Parkinsonism Traits with No Diagnosis I’m Frustrated, Anyone else?

Hello @davemc and welcome to Mayo Clinic Connect. I appreciate you posting about the skin biopsy test. Some of the other members of the PD support group have also mentioned this test.

I look forward to hearing from you again. As this is your first post, please share a little about your journey with PD. What are your most bothersome symptoms, and how long ago did they begin? Have you begun any medication or physical therapy yet?

@hopeful33250
I am 73 years old and when I was 63, I was diagnosed with artery spasms that eventually required early retirement from working. (I was an oncology chaplain working in three outpatient clinics). March of 2025, I had a follow up with my cardiologist and during the visit a fellow he had working with him examined me and said, (Has anyone talked to you about Parkinson Disease)?"Four months later I was seeing a neurologist who diagnosed me in his office. He also scheduled the skin biopsy test. I had to wait about three weeks for the insurance to approve the test. After the test, it takes around 3 weeks to get result. Result was 95% positive. I was started on Carb/Levo 25-100 mg tablets, three times a day. Nausea was bad and additional 25 mg of Carbidopa was added which helped. Due to restless leg syndrome, Pramipexole 0.25 was prescribe for one week then doubling dose. Worked extremely well. Physical therapy is scheduled starting November 18th. It has been a whirlwind; however, my neurologist is right on top of this and I wouldn't want it any other way. My heart goes out to those folks that I am reading about who have waited and struggled to get the right diagnosis. I am finding the progression to be fairly rapid. Balance is bad, speech is getting blurred, cognition is confused. I have horrible dreams. I experience bouts of fatigue almost daily and after being active, it is difficult to accept that I am slowing down. Great support from family and friends. Thank you for letting me share and join this group of extremely brave individuals along with their caregivers.

@hopeful33250
I am 73 years old and when I was 63, I was diagnosed with artery spasms that eventually required early retirement from working. (I was an oncology chaplain working in three outpatient clinics). March of 2025, I had a follow up with my cardiologist and during the visit a fellow he had working with him examined me and said, (Has anyone talked to you about Parkinson Disease)?"Four months later I was seeing a neurologist who diagnosed me in his office. He also scheduled the skin biopsy test. I had to wait about three weeks for the insurance to approve the test. After the test, it takes around 3 weeks to get result. Result was 95% positive. I was started on Carb/Levo 25-100 mg tablets, three times a day. Nausea was bad and additional 25 mg of Carbidopa was added which helped. Due to restless leg syndrome, Pramipexole 0.25 was prescribe for one week then doubling dose. Worked extremely well. Physical therapy is scheduled starting November 18th. It has been a whirlwind; however, my neurologist is right on top of this and I wouldn't want it any other way. My heart goes out to those folks that I am reading about who have waited and struggled to get the right diagnosis. I am finding the progression to be fairly rapid. Balance is bad, speech is getting blurred, cognition is confused. I have horrible dreams. I experience bouts of fatigue almost daily and after being active, it is difficult to accept that I am slowing down. Great support from family and friends. Thank you for letting me share and join this group of extremely brave individuals along with their caregivers.

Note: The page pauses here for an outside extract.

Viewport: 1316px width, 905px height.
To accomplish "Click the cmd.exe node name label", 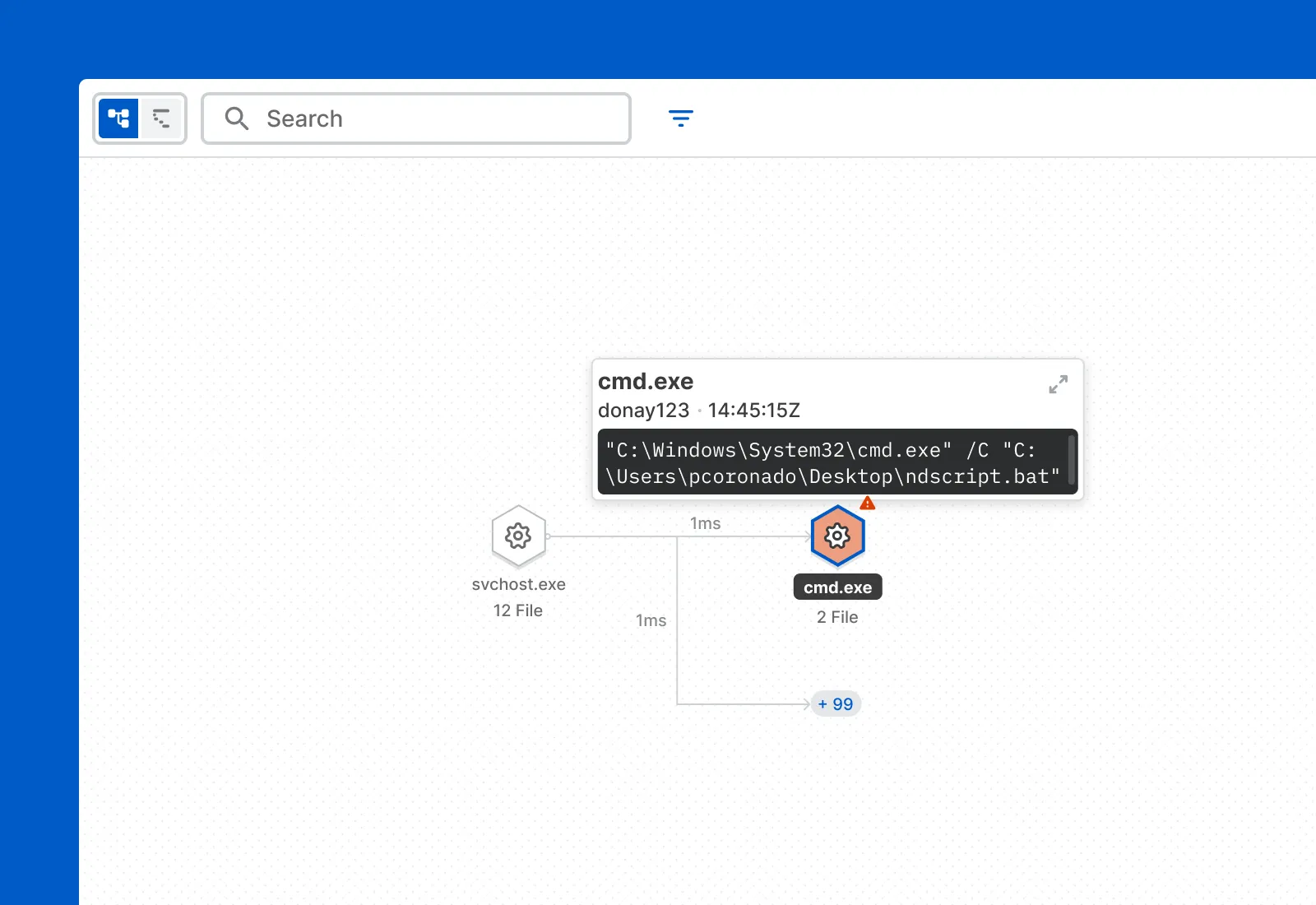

@teacher502 Thank you for sharing this excellent advice! Getting a diagnosis for one’s issues is such a frustrating experience. We all present in different ways especially while it’s early. While the journey may have similarities it will also have differences. My diagnosis was Aug 11, and it has brought me some peace for my “odd” symptoms. I cannot say it was a complete surprise, as my uncle had Parkinson’s, and my dad had Alzheimer’s; but it did take me a week or two to adjust and develop an actionable plan. I have prioritized a break from being poked, tested and doing any more research. I had already arranged most of my EOL stuff, so I am finally free to take a long needed vacation from EVERYTHING! I realize how fortunate I am to be able to do this. I don’t sweat the small stuff ( like the also recently diagnosed indolent lymphoma and ascending thoracic aneurysm). Friends tell me I have my smile back! I laugh a lot and am back to enjoying this beautiful world around us. Are there bad days? of course. But I am very grateful for what this experience has taught me. Today the sun is out, and I can hear the neighbors toddler giggling, it’s a good day!